Ähm...stimmt. Sorry...das nächste Mal benutze ich selber die Suche.
Aber danke!


----------



## Namor (2. Feb 2007)

SlaterB hat gesagt.:
			
		

> Java lernt man üblicherweise mit einem Lehrbuch
> http://www.galileocomputing.de/openbook/javainsel5/
> 
> nicht auf Kosten anderer
> ...



...und ebenfalls danke. Aber wenn Du so nix beizutragen hast, halte bitte die Finger still.

Ein dezenter Hinweis auf die Suche hätte ja schon gereicht. Finde ich schon sehr unfreundlich hier.

Danke


----------



## The_S (2. Feb 2007)

Namor hat gesagt.:
			
		

> SlaterB hat gesagt.:
> 
> 
> 
> ...



Also ich fand den Hinweis eigentlich recht freundlich formuliert. Es ist nur mit der Zeit nervig, jeden Tag 3ma das Selbe zu erklären. Daher verstehe ich die Reaktion von Slater durchaus. Mal ganz davon abgesehen, kann sich Slater das als "Java-Elite" auch durchaus mal leisten  .


----------



## SlaterB (2. Feb 2007)

geantwortet habe ich nur da ich der letzte Gesprächsparter war.
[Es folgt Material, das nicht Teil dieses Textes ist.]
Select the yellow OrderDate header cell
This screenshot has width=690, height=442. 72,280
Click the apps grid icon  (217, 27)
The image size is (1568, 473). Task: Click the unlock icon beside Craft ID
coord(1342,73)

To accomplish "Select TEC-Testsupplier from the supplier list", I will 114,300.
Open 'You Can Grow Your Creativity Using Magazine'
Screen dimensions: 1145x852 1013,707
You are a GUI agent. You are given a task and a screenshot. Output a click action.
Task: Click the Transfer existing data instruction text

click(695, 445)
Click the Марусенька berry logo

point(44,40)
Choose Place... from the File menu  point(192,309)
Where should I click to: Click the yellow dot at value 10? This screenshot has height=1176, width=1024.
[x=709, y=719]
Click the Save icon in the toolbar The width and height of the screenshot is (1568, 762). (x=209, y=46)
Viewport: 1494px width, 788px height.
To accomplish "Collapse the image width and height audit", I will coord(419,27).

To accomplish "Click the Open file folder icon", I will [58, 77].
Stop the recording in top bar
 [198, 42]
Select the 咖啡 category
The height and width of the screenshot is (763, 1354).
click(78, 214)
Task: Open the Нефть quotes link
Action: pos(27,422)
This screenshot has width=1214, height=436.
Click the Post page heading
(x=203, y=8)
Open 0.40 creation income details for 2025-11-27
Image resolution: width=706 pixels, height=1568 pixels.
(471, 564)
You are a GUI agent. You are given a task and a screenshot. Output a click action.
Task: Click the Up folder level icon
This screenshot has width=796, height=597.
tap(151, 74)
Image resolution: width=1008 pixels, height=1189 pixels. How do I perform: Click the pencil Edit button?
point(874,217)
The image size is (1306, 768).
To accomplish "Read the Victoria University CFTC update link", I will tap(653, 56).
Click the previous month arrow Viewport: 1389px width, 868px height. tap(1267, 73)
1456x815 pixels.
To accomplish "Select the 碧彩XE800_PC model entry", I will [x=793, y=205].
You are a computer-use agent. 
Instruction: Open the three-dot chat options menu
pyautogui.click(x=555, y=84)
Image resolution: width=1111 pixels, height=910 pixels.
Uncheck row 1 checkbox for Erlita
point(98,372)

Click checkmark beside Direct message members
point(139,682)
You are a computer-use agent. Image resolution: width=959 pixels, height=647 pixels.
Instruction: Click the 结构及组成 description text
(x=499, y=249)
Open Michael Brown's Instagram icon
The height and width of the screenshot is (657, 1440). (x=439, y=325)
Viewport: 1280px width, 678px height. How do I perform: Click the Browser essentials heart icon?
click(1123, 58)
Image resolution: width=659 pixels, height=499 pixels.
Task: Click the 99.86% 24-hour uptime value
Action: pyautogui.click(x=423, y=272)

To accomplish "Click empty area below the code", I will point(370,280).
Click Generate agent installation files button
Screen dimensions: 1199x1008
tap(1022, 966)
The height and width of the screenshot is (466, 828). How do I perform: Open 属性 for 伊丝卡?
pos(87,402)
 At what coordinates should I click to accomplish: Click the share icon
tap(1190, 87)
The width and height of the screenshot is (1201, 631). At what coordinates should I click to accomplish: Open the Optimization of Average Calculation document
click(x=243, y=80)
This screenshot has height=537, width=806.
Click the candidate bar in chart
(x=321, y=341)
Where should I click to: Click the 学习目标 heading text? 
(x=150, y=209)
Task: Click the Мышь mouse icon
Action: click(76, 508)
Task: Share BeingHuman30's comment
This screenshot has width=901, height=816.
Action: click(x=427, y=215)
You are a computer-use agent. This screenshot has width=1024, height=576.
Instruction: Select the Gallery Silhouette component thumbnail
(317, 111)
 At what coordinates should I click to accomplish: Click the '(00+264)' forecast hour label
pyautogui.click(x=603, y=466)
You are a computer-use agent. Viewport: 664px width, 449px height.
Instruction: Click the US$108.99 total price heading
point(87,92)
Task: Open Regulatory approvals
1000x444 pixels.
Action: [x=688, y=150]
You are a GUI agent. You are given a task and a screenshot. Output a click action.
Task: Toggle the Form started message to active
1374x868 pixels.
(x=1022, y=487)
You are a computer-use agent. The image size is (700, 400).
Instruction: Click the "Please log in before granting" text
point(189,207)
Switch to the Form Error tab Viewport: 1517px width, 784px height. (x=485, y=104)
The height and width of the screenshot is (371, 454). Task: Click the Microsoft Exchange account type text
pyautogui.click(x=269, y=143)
unfreundlich geht gar nicht, da ich dir ja freiwillig helfe.

rustikal nenne ich das immer, passend zu so einer frechen Frage 
'ich will nicht selber Java lernen, bitte erklärt mir alles 
(am besten ihr schaut in den Büchern nach und findet es für mich)' 

nicht absichtlich, ich weiß, daher kein Vorwurf sondern nur ein spitzfindige Bemerkung


----------